The DSA, which came into effect in November 2022, gives the EU sweeping oversight powers and allows fines of up to 6% of global turnover for non-compliance. Other major platforms subject to supervisory fees include Amazon, Apple, Google, Microsoft, Booking.com, X (formerly Twitter), Snapchat, and Pinterest.

The cases were filed under references T-55/24 (Meta Platforms Ireland v Commission) and T-58/24 (TikTok Technology v Commission).

Zalando Challenges EU Tech Regulations, Argues It Shouldn’t Be Classified as a Very Large Online Platform

Zalando, Europe’s largest online fashion retailer, has criticized EU regulators for classifying it alongside major platforms like Amazon and AliExpress under the bloc’s Digital Services Act (DSA). The company argues that its business model is fundamentally different, and thus it should not be subject to the same stringent provisions that apply to the other two tech giants.

The DSA, which came into force in 2022, imposes more responsibilities on very large online platforms (VLOPs) to combat illegal and harmful content, with fines of up to 6% of their global annual revenue for non-compliance. Zalando’s lawyer, Robert Briske, told the General Court that the European Commission had failed to properly recognize the differences between Zalando and companies like Amazon, AliExpress, and booking.com. He emphasized that Zalando operates a hybrid business model, combining both direct retail and a marketplace for third-party sellers, which sets it apart from purely online shops or marketplaces.

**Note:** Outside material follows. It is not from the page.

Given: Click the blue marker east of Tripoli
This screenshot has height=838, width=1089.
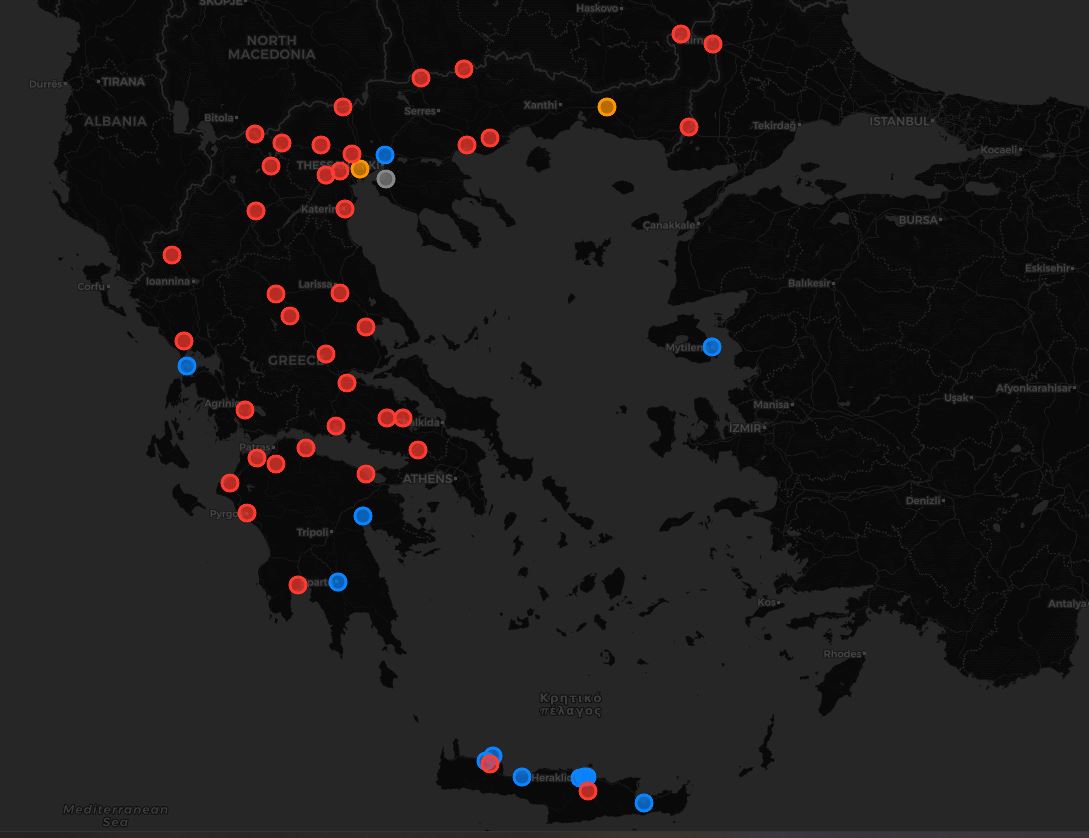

Zalando contends that the Commission’s designation of its active users as 83 million is inaccurate. The company argues that only 30.8 million of those visitors qualify as active users in 2023, the year it was classified as a VLOP. Briske stated that this miscalculation was another key issue in the case.

In response, EU Commission lawyer Liane Wildpanner defended the classification, asserting that Zalando’s model is similar to that of Amazon and AliExpress, both of which also offer hybrid services. Wildpanner argued that Zalando was attempting to “have the best of both worlds” by challenging its VLOP designation.

Zalando has garnered support from Germany’s e-commerce association, BEVH, while the European Information Society Institute, the European Parliament, and the Council of the European Union have sided with the Commission. The General Court is expected to issue its ruling in the coming months. Amazon, too, has challenged the Commission’s VLOP designation and is awaiting a hearing date.

EU Court Imposes Fine on EU for Breaching Own Data Protection Law

In a landmark decision, the EU General Court ruled on Wednesday that the European Commission must pay compensation to a German citizen for breaching its own data protection laws. The court found that the Commission transferred the citizen’s personal data to the United States without adequate safeguards, in violation of the EU’s General Data Protection Regulation (GDPR).

The case stemmed from the individual using the “Sign in with Facebook” option to register for a conference via the EU login page. The court concluded that the Commission’s transfer of the user’s IP address to Meta Platforms in the U.S. was unlawful, as it did not meet the required data protection standards set out by the GDPR. As a result, the Commission was ordered to pay the citizen 400 euros ($412) in damages.

A spokesperson for the European Commission acknowledged the ruling and stated that it would carefully assess the judgment and its implications. This decision marks a significant development in the enforcement of GDPR, a regulation widely considered to be among the most robust data privacy laws globally. Many major companies, including Meta, LinkedIn, and Klarna, have faced heavy fines from the EU for failing to comply with these regulations.